-- EXERCISE DATA follows --
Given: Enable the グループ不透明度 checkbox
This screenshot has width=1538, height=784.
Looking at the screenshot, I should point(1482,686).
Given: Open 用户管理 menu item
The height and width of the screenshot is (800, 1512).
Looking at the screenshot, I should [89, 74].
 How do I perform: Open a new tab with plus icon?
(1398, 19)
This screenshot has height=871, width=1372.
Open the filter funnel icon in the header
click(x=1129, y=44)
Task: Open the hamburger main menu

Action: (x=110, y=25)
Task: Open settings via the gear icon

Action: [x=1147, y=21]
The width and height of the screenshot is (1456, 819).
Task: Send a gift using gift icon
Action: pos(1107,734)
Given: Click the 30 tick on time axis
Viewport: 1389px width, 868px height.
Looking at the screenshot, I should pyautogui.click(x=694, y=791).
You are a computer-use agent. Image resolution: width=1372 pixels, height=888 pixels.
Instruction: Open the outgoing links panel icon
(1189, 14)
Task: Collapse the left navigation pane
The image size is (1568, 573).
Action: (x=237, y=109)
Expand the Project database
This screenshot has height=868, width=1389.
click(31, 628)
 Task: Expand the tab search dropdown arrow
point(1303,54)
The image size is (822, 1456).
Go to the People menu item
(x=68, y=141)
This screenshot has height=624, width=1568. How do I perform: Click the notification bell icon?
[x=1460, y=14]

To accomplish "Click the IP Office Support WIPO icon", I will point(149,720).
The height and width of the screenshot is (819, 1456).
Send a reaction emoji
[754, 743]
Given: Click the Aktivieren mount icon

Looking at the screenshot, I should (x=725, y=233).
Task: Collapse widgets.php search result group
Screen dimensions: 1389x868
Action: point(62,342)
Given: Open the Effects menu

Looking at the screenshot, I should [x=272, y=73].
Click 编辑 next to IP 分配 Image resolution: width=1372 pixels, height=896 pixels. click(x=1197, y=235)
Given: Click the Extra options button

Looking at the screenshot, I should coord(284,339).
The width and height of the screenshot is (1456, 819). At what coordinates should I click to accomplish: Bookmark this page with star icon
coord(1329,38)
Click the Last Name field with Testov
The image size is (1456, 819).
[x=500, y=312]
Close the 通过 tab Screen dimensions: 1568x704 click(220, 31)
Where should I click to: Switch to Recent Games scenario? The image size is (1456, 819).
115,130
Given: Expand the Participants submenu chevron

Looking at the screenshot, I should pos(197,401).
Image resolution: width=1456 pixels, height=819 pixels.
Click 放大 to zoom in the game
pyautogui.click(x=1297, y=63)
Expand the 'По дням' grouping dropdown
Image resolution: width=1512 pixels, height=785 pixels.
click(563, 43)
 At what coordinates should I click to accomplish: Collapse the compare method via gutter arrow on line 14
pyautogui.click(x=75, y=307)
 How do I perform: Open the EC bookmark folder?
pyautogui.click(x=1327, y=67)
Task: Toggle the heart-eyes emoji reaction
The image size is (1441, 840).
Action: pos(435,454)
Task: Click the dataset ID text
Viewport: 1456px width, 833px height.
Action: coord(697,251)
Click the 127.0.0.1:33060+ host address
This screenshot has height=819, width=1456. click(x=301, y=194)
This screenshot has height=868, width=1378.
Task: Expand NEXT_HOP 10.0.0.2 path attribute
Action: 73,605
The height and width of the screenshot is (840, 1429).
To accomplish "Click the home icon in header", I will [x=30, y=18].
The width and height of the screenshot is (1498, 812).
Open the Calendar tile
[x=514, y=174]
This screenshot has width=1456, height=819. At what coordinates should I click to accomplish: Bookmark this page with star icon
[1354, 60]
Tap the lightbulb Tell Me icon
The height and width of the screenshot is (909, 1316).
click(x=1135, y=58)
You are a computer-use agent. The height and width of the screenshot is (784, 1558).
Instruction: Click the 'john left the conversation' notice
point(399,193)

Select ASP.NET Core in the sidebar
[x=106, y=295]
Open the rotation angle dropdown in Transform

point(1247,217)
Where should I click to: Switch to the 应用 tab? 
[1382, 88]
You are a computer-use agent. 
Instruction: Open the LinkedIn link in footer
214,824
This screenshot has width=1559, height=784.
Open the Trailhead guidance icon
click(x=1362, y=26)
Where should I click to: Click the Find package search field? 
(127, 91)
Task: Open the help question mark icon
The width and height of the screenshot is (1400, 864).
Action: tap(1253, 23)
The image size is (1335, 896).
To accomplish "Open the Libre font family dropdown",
-- EXERCISE DATA concluded --
■ **DIRECTIONS**: Find the lines above with the word "computer". Copy them out.

■ **PROBLEM SOLUTION**:
You are a computer-use agent. Image resolution: width=1372 pixels, height=888 pixels.
You are a computer-use agent. The height and width of the screenshot is (784, 1558).
You are a computer-use agent. 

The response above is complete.